What to do:
Filtering the records below, copy only those lines that include the word "computer".
(Data for review begins)
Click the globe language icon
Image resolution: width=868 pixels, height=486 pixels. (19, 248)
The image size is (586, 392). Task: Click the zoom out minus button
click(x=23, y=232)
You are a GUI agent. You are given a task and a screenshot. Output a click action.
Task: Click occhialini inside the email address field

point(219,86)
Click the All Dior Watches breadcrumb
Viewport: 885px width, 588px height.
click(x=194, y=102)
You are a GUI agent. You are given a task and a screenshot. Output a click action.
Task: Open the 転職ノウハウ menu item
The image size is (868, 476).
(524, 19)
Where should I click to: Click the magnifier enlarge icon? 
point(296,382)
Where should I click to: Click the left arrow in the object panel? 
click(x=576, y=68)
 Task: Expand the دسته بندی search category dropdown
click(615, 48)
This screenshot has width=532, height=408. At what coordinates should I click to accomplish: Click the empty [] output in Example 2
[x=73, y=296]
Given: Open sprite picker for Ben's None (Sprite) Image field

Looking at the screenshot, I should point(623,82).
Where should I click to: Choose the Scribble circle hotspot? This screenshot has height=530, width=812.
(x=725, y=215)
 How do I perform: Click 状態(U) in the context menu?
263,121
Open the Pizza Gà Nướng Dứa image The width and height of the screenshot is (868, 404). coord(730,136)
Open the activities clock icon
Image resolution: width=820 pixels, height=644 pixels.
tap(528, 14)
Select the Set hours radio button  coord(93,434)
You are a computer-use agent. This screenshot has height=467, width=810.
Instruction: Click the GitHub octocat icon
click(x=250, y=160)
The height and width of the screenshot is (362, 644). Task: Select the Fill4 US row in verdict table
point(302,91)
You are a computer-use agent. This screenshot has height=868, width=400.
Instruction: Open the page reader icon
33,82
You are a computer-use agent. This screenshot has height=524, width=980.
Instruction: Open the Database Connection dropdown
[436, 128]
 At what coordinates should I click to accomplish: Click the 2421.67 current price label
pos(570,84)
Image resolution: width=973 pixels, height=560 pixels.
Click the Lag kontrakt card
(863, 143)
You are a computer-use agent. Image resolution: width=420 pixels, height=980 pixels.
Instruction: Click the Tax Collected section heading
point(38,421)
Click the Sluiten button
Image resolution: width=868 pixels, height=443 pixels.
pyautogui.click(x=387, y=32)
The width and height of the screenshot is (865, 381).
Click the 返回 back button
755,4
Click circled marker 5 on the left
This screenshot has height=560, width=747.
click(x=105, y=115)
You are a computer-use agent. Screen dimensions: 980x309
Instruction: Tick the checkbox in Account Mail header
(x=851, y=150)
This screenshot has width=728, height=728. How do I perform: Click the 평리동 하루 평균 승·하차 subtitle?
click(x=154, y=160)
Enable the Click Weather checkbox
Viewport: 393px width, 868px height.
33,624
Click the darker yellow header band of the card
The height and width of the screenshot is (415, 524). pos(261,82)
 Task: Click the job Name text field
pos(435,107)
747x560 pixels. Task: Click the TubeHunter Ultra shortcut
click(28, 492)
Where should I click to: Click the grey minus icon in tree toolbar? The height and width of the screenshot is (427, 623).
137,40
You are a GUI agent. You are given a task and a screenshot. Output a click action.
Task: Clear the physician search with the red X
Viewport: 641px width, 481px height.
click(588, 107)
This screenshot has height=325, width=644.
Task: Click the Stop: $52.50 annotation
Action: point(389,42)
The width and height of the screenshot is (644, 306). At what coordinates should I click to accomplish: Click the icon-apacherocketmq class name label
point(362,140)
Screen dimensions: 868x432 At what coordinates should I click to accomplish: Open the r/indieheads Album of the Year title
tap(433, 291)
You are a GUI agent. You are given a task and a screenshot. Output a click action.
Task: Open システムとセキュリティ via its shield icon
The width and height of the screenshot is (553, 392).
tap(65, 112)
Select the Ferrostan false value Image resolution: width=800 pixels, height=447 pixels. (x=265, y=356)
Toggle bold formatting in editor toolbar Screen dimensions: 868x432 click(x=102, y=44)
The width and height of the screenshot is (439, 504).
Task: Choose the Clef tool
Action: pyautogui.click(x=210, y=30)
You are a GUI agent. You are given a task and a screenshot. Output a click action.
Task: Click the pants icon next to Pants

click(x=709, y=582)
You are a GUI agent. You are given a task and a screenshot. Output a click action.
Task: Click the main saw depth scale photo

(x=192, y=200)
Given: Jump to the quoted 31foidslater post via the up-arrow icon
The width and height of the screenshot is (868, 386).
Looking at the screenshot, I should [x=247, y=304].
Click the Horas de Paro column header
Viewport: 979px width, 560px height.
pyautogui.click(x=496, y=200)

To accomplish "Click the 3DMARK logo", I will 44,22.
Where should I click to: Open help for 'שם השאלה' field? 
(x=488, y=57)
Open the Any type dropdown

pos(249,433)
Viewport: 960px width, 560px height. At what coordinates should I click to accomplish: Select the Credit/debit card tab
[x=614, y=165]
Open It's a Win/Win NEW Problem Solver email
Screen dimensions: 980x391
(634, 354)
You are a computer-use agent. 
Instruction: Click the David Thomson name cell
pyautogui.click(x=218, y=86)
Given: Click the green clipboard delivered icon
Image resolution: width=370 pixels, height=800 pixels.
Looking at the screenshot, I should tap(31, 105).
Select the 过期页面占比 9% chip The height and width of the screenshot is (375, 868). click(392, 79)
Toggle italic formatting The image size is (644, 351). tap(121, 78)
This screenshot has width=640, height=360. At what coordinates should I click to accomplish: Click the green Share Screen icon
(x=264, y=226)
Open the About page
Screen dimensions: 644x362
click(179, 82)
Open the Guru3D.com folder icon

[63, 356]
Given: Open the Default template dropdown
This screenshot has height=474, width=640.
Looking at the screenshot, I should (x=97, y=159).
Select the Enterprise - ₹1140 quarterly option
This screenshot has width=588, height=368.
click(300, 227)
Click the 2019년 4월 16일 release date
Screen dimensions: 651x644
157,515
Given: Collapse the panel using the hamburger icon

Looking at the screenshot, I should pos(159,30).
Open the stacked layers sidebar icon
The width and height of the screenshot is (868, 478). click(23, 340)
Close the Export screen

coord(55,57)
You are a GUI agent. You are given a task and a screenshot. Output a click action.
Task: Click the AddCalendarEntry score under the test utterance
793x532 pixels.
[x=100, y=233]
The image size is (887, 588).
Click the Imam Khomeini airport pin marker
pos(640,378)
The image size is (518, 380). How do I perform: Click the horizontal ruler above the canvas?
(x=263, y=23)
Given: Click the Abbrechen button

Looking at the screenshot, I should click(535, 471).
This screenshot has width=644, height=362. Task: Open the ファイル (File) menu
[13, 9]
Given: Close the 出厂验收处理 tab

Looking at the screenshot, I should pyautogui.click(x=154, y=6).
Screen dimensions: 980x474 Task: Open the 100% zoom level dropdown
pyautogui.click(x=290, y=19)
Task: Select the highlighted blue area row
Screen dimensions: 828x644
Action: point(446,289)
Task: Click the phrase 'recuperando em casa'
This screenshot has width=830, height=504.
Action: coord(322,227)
(Data for review ends)
Answer to this problem:
You are a computer-use agent. This screenshot has height=467, width=810.
You are a computer-use agent. This screenshot has height=868, width=400.
You are a computer-use agent. This screenshot has height=524, width=980.
You are a computer-use agent. Image resolution: width=420 pixels, height=980 pixels.
You are a computer-use agent. Screen dimensions: 980x309
You are a computer-use agent. 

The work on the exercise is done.